Stored data
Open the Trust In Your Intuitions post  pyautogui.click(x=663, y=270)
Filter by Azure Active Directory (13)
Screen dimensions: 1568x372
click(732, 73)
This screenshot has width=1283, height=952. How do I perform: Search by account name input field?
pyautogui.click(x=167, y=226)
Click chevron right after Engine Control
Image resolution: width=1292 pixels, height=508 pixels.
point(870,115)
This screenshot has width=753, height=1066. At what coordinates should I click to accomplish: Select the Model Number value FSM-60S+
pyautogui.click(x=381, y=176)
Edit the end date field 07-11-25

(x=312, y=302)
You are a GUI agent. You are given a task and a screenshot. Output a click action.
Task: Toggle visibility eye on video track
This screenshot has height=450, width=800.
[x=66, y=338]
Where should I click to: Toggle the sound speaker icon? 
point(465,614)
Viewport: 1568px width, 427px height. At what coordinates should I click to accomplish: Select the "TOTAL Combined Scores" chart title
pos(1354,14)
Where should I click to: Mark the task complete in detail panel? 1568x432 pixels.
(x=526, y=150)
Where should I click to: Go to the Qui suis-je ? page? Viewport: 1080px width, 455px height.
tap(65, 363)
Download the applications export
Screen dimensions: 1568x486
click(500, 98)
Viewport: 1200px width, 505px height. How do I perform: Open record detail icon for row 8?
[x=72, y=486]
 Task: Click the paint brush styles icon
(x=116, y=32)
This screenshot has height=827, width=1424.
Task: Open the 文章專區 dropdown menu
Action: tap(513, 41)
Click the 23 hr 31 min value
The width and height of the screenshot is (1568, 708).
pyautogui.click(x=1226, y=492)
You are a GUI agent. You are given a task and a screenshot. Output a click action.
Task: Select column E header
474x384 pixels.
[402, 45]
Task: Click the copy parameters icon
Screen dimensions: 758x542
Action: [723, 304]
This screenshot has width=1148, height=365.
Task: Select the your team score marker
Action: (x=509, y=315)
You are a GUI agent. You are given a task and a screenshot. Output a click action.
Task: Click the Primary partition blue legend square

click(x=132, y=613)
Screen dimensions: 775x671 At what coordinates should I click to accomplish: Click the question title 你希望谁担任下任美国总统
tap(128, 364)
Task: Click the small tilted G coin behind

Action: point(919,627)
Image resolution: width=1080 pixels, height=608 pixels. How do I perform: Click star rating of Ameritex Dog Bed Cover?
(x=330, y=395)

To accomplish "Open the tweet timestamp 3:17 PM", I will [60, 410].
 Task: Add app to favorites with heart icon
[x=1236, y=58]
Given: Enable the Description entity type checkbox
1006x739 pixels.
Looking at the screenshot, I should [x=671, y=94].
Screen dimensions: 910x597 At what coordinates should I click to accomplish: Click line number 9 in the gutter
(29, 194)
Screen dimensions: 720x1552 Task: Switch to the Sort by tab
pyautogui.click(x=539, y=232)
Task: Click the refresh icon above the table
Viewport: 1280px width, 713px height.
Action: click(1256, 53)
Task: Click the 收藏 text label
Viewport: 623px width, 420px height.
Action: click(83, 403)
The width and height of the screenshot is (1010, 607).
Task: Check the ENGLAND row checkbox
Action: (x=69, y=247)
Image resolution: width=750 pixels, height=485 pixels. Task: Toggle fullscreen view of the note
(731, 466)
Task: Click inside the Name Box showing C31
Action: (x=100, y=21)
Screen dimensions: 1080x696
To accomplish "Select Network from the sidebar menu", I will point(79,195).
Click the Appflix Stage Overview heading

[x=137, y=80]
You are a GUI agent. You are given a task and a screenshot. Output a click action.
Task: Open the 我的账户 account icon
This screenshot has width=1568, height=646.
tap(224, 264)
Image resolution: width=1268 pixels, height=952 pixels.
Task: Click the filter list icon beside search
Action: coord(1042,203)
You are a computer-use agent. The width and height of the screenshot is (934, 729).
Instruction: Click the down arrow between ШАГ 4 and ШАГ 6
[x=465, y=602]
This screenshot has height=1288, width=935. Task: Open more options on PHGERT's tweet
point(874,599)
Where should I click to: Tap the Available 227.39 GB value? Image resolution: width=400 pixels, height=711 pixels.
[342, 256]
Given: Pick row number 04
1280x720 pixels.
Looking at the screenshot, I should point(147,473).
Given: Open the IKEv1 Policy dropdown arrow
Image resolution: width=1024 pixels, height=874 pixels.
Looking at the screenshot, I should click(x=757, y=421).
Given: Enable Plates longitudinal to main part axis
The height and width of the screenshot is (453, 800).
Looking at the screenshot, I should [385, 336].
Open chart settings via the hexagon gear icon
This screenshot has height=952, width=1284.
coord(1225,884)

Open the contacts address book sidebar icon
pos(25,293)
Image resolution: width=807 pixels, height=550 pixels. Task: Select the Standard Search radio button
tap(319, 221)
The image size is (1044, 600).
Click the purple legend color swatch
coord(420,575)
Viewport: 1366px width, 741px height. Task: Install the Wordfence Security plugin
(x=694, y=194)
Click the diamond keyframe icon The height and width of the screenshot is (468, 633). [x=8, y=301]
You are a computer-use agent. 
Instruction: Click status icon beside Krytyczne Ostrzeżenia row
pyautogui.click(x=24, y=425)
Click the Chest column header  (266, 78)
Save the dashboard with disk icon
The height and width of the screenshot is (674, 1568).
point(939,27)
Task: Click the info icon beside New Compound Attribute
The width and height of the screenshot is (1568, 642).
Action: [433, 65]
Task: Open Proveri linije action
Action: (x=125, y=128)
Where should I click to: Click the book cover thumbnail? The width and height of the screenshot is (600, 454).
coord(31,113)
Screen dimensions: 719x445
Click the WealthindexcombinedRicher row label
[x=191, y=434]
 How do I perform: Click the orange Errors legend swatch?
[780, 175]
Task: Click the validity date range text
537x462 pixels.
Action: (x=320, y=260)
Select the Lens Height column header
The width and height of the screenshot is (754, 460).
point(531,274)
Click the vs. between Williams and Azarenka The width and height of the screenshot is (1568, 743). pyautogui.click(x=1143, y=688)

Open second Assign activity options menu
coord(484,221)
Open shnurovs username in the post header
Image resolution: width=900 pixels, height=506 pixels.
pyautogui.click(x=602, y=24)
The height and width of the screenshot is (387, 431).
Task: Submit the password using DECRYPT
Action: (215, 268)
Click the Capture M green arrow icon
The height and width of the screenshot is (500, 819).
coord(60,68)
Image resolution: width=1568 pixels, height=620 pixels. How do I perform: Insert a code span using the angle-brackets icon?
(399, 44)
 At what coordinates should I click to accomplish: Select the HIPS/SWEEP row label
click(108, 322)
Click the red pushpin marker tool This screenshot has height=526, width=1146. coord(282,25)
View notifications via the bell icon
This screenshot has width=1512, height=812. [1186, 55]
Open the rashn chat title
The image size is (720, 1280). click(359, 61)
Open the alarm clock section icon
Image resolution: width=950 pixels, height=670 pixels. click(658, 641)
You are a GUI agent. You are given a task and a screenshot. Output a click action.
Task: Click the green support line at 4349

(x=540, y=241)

▸ What you need to do
Pull every line containing the word "text" out of the entries above.

▸ The answer
Task: Click the 收藏 text label
Task: Click the validity date range text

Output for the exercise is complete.